Salzwedel (me) l Die Kreisstraßenmeisterei mit ihren beiden Stützpunkten in Klötze und Salzwedel hat ab 1. November auf den Winterdienstplan umgestellt. Es besteht eine ständige Rufbereitschaft. „Der Winter kann kommen“, erklärt Kreissprecherin Amanda Hasenfusz. Knapp 660 Tonnen Salz sind in Silos eingelagert worden, um im Notfall bei Schnee- und Eisglätte auf die Kreisstraßen ausgebracht werden zu können. Davon entfallen auf den Stützpunkt in Salzwedel 372 Tonnen, hinzu kommen 23 Tonnen Großbehältnisse (Big Pack) als Reserve, auf den Stützpunkt in Klötze 288 Tonnen mit zusätzlich 70 Tonnen in Big Packs.

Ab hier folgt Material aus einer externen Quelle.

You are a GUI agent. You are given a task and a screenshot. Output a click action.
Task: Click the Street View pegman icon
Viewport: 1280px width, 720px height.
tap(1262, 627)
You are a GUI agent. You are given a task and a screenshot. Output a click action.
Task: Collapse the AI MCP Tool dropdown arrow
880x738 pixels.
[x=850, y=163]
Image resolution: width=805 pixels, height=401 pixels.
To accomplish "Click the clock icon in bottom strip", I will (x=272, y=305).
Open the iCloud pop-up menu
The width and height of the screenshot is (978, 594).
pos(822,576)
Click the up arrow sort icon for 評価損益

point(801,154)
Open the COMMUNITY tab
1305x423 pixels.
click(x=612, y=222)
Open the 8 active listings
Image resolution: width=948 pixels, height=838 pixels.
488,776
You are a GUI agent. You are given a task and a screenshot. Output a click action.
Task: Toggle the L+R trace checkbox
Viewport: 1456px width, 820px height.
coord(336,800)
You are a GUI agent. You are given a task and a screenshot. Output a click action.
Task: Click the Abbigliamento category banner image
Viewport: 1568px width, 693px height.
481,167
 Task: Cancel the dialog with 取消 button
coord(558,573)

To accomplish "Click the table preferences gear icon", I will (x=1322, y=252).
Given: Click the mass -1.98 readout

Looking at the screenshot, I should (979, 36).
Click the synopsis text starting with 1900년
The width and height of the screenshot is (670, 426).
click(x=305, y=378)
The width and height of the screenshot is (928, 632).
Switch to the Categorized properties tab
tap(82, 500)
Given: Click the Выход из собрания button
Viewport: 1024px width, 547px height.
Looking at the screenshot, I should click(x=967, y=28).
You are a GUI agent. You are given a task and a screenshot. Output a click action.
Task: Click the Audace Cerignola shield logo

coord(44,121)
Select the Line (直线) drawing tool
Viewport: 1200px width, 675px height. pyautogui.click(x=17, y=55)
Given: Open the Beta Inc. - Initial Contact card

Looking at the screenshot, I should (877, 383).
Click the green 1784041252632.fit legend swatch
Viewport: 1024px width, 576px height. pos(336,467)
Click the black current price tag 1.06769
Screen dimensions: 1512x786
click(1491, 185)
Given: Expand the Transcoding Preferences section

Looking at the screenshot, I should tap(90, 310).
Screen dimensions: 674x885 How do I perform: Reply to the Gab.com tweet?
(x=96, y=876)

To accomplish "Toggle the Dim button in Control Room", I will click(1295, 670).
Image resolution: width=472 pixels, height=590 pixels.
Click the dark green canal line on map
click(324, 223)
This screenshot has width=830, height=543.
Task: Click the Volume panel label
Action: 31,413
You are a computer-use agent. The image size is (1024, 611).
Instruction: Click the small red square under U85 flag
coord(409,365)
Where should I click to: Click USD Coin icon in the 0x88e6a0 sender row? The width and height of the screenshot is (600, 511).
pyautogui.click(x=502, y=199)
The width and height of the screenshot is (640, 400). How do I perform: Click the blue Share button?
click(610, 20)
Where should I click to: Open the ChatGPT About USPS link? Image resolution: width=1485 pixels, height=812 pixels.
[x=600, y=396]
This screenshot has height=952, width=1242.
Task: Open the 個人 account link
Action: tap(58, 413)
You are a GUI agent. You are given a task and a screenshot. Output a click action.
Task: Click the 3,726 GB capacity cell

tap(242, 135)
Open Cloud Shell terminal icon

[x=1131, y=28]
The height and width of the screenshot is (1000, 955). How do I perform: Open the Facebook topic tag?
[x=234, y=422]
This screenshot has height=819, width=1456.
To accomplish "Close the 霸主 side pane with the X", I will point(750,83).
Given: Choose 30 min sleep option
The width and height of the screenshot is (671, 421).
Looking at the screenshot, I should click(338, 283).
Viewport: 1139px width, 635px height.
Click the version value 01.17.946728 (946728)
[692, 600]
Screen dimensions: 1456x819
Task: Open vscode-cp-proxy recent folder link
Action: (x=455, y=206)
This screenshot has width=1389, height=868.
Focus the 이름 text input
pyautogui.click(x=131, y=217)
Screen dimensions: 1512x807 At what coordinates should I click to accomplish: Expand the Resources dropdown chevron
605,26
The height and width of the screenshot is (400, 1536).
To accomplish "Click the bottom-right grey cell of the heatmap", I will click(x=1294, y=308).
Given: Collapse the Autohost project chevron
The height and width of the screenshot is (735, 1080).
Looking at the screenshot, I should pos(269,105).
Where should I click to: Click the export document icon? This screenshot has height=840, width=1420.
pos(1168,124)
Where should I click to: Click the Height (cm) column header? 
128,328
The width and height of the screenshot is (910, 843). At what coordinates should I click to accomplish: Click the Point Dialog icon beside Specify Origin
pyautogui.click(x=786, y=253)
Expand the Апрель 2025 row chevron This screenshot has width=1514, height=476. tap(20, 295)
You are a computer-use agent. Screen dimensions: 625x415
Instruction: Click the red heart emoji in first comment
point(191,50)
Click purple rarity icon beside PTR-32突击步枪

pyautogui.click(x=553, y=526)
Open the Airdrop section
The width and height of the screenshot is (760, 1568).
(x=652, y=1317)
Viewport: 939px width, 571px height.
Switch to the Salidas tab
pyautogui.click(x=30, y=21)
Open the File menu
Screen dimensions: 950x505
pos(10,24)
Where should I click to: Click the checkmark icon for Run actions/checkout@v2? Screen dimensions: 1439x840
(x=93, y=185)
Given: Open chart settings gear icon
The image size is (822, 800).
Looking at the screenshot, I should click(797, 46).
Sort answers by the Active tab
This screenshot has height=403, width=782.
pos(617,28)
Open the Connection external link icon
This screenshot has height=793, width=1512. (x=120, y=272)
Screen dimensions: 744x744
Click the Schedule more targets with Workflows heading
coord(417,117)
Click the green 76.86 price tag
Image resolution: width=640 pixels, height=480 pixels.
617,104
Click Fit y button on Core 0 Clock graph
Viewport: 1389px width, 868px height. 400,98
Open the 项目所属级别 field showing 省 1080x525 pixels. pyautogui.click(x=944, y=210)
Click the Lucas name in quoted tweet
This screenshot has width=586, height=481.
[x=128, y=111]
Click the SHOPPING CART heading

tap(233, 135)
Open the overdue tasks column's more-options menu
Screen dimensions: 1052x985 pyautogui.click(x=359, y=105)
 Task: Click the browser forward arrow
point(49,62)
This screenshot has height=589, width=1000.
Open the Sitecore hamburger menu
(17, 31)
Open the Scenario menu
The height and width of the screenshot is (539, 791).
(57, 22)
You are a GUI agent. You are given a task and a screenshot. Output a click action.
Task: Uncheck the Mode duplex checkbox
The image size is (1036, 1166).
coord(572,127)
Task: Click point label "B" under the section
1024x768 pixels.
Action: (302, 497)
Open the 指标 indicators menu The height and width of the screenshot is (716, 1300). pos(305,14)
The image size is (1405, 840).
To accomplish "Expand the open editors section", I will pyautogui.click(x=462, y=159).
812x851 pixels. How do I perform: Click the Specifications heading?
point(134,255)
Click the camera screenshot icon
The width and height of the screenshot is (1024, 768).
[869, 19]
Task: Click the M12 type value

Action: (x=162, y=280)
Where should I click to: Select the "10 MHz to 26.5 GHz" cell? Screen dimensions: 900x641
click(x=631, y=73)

Die Kreisstraßenmeisterei (KSM) bewirtschaftet 511 Kilometer Kreisstraßen in der Westaltmark. Dazu kommen 49 Brücken und Gemeindestraßen mit 0,46 Kilometern, dabei handelt es hauptsächlich Bushaltestellen, informiert Hasenfusz.

547.000 Euro investiert

Im Januar hatte der Kreis in die technische Ausrüstung des Stützpunktes Klötze investiert. 547.000 Euro wurden aufgewendet, um einen neuen Unimog und einen neuen Mehrzwecktransporter bereitzustellen. Alle Winterdienstfahrzeuge sind mit Feuchtsalzstreuern ausgerüstet.

Rechtzeitig auf Verhältnisse einstellen

„Erfahrungsgemäß sind die Verkehrsteilnehmer in jedem Winter aufs Neue von den ersten Schneeflocken überrascht, deshalb bitten wir alle Verkehrsteilnehmer unseres Kreises, sich frühzeitig auf den kommenden Winter und die dazugehörenden Straßenverhältnisse einzustellen“, sagte Andreas Freude, Leiter des Amtes für Hoch- und Tiefbau. Am besten sei, die Fahrzeuge rechtzeitig wintertauglich umzurüsten. Wichtig ist zudem, so der Amtsleiter, dass man sein Fahrverhalten an die aktuellen Witterungsverhältnisse anpasst.